Всем отпуски в город. Двенадцать человек моего срока отпросились определенно в…… — «А ты, борода?» — добродушно спрашивает меня Сметанин. — «И я схожу.» И мысленно прибавил: «Надо же и солдатский…… посмотреть.» Никогда в жизни ни в одном…. не был, кафе-шантаны не в счет, там все по другому. Мысль явилась, что «посмотреть» и есть разврат. А те, кто за делом идут — свято. — «Вы идите к графу Горохову, сплюнув набежавшую слюну, советует Сметанин: — у него — всяких национальностей.»

«Граф Горохов» в низке. У ворот солдаты группами стоят, курят, пыхая огоньками папирос, и плюют. Девицы ходят вдоль фасада по улице и грудью в упор останавливают кто подошел вновь. И, с угрозой словно, обещают: — «Идем со мной. Хорошо будет!» Дальше вся улица в фонарях. Конкуренция. Единственный товар, с которым, повидимому, невозможна спекуляция.

Граф Горохов в пышной седой гриве. Борода апостола. Золотые очки. В стеганом халате. Взвесил меня взглядом: — «Вы бы прошли в „Аполло“ дальше, там интеллигентнее.» — «Мне не надо, я ради любопытства.» — «Чего ж, вот все мое хозяйство.» Повел рукой. Подвал. По среди корридор. Переборки из нового теса не до верха, двери плохой работы. Беженец. Было в Вильне «прекрасное» заведение. Все пришлось бросить. Обстановка «ампир». Девушек дорогой расхватали. Просил помощи. «Ведь на оборону работаем.» Отказали.

Я заглянул в одну из пустых каморок. — «Изволите видеть, каютка, а не комната.» На гвозде висит какое то отребье. Голая койка. Жестяная керосиновая лампочка на стене. В изголовьи образок.

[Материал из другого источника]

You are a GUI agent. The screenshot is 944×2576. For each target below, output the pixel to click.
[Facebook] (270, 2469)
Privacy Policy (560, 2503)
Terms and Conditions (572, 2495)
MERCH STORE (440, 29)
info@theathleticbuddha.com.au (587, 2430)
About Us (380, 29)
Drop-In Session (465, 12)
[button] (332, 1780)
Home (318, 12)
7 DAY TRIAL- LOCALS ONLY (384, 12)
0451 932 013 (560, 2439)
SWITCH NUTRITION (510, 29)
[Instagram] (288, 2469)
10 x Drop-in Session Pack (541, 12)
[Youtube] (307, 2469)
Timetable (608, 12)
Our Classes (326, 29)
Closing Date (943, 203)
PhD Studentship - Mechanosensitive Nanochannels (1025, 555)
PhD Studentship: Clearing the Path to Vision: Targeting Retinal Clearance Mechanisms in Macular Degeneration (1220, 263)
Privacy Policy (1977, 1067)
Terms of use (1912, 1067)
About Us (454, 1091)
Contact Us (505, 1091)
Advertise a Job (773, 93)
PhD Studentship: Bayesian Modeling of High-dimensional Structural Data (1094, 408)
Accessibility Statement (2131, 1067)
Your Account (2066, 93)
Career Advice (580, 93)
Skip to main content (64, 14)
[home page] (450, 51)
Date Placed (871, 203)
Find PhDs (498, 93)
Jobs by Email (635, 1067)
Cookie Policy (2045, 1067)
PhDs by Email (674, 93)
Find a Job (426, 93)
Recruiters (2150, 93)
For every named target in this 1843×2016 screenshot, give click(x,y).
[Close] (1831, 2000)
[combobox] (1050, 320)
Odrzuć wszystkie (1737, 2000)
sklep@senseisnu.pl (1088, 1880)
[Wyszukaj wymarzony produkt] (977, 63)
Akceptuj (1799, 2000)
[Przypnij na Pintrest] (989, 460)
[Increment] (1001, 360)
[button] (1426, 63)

Граф Горохов вздыхает: «Ничего не попишешь, надо как-нибудь перетерпеть трудное время… А впрочем, есть у меня, так сказать на комиссии, девчонка почище. Держу для случая. Не опоганена еще. Редкость по нынешним временам. И не дорого бы взял. Кричать не станет, ручаюсь.»

Обиделся, что я отклонил выгодное предложение, хихикнул неприязненно: — «Воображением действуете?» Мне стало стыдно перед ним. Вышел из подвала. Красные фонари. Небо темное, высыпали звезды. Небо в накожной болезни. Небо в сифилисе.

* * *

Декабрь. Сбрил бороду. Налипает при учении от усиленного дыхания много инея. Не брился никогда в жизни. Коротин размазывает мне по щекам пальцем пену и дерет тупою бритвой. И больно, и смешно и боюсь, что он полоснет по горлу. Посмотрелся в зеркало: чужая рожа. Чтобы быть бритым, надо иметь твердо очерченную нижнюю челюсть. Русские мало ели, чтобы бриться. Нас же вечно будет есть всякая бритая вошь. Усы буду закручивать.